Exercise aim:
Set down the lines again word for word, starting at the line that contains "You are a computer-use" and ending at the line that contains "(x=99, y=138)", both included. Leave the pictures out.

Extracted entries:
•••

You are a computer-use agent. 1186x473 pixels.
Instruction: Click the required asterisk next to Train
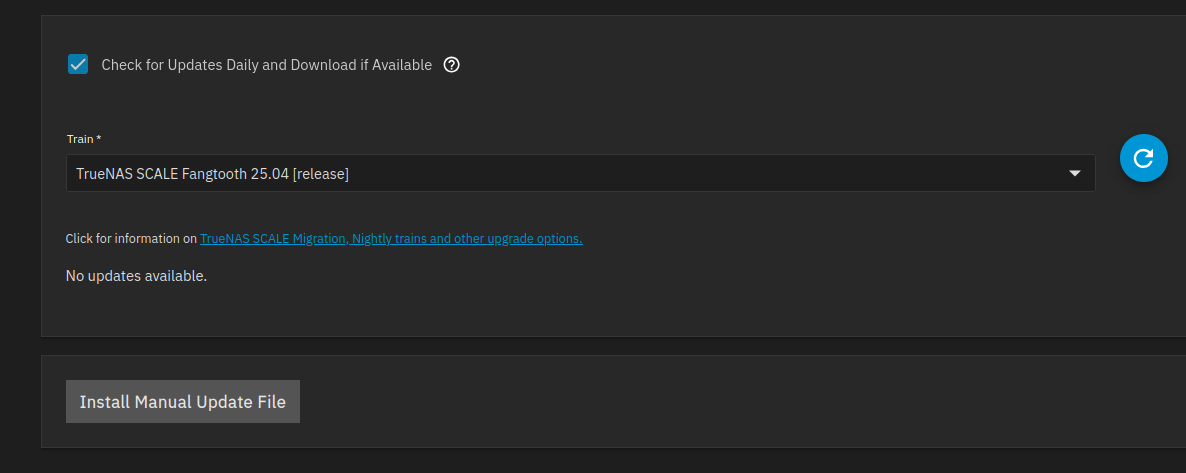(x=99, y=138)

•••

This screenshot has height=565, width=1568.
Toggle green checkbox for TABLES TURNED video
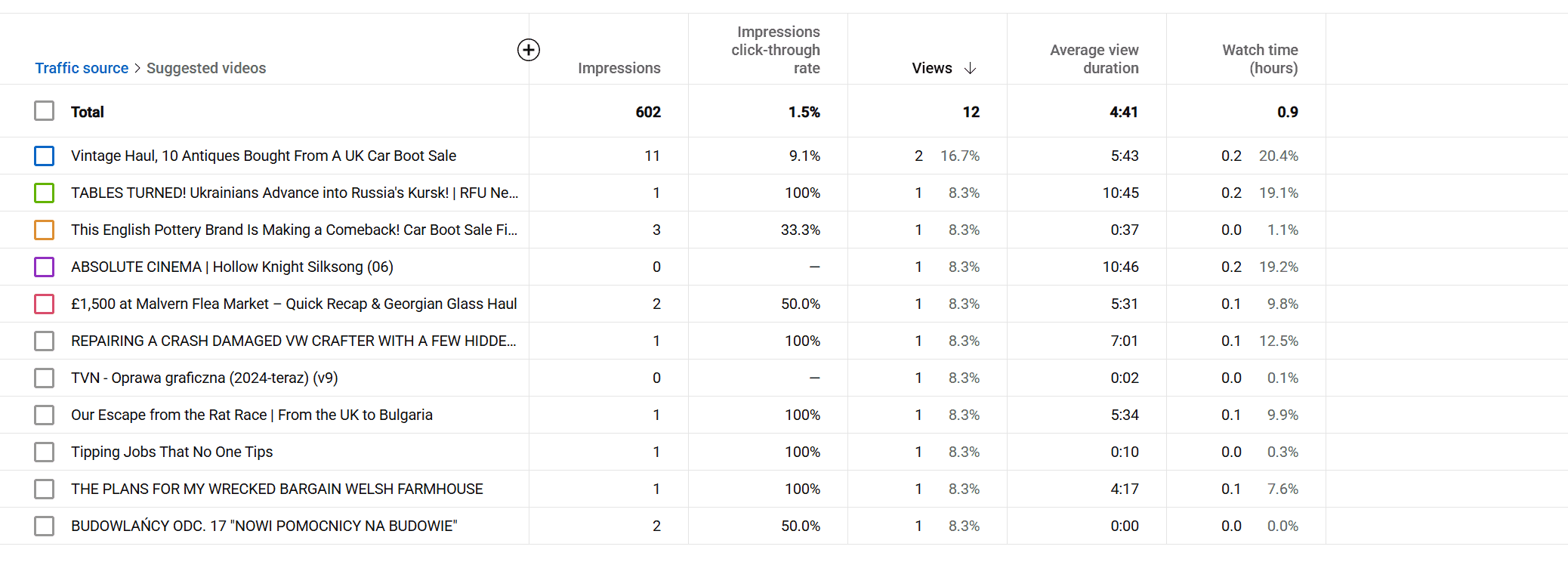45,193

•••

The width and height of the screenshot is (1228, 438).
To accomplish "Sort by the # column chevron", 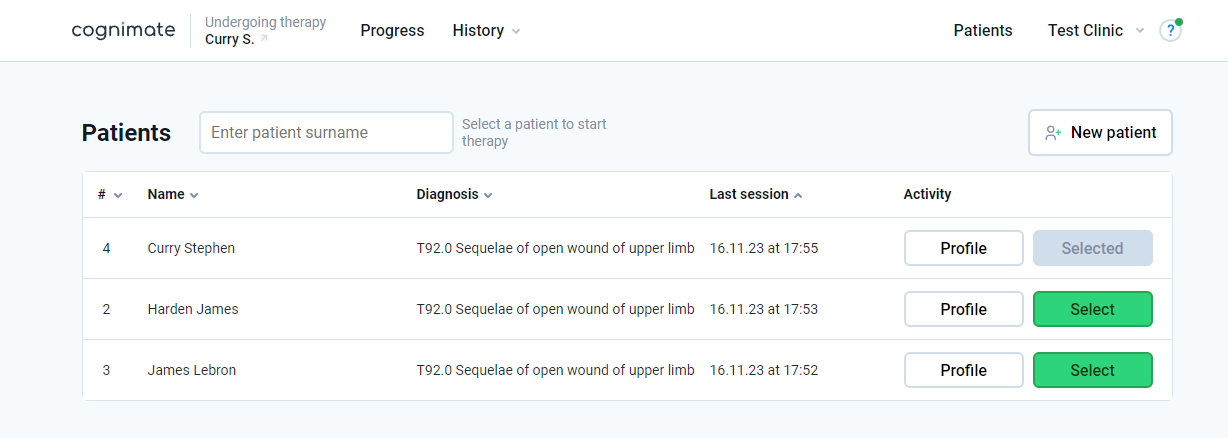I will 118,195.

•••

Solution for this exercise:
You are a computer-use agent. 1186x473 pixels.
Instruction: Click the required asterisk next to Train
(x=99, y=138)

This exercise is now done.